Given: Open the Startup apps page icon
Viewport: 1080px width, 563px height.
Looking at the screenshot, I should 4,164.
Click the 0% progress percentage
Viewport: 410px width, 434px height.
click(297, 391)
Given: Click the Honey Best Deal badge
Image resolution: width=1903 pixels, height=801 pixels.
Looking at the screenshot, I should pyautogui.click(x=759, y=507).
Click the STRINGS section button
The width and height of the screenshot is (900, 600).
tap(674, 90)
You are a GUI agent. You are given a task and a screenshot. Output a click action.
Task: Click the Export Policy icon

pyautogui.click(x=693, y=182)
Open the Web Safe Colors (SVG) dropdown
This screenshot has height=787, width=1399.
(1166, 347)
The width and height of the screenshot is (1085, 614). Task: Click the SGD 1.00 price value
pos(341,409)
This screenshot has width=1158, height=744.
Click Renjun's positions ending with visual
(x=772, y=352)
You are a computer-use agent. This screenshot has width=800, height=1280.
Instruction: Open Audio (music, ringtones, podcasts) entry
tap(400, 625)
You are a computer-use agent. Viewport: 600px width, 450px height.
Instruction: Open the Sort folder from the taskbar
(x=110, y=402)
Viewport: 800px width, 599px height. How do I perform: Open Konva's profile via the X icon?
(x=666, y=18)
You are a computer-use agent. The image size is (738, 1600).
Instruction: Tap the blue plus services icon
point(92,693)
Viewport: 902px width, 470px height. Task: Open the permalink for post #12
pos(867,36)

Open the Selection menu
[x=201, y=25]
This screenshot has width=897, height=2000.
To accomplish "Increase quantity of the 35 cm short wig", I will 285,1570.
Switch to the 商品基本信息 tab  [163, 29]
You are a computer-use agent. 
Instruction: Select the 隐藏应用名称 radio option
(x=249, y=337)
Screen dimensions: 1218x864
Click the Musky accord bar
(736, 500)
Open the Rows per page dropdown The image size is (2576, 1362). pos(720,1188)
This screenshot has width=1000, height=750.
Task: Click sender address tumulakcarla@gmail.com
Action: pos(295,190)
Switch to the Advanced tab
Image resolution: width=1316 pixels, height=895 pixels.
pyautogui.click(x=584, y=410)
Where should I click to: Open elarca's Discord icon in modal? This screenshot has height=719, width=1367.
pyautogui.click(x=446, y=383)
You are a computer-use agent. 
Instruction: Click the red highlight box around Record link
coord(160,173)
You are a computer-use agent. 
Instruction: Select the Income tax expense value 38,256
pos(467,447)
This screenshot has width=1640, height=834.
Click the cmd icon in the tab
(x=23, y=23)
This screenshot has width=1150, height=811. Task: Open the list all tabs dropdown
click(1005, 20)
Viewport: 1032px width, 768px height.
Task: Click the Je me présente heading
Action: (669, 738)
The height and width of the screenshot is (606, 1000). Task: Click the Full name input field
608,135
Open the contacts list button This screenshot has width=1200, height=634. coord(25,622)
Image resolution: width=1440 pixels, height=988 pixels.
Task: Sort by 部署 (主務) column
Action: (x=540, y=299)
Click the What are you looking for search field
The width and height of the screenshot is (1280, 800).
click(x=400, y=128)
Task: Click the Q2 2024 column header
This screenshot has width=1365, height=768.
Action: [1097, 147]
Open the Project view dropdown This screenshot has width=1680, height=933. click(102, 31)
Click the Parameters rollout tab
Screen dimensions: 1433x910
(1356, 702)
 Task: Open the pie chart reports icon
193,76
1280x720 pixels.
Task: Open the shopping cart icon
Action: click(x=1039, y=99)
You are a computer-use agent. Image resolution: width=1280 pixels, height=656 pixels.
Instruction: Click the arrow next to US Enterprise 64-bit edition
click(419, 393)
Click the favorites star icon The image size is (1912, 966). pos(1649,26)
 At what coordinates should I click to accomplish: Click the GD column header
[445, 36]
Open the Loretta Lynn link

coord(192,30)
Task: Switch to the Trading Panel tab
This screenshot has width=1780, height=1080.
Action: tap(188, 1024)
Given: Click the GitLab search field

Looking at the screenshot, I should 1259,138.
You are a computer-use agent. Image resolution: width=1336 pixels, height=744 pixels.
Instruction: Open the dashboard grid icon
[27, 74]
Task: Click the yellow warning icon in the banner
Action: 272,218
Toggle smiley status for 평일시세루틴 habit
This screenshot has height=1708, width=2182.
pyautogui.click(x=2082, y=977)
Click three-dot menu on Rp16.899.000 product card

******************************

◆ Task brief
Pull every line containing the word "computer" out of the listing.

◆ Result
You are a computer-use agent. This screenshot has width=800, height=1280.
You are a computer-use agent. Viewport: 600px width, 450px height.
You are a computer-use agent. The image size is (738, 1600).
You are a computer-use agent. 
You are a computer-use agent. 
You are a computer-use agent. 
You are a computer-use agent. Image resolution: width=1280 pixels, height=656 pixels.
You are a computer-use agent. Image resolution: width=1336 pixels, height=744 pixels.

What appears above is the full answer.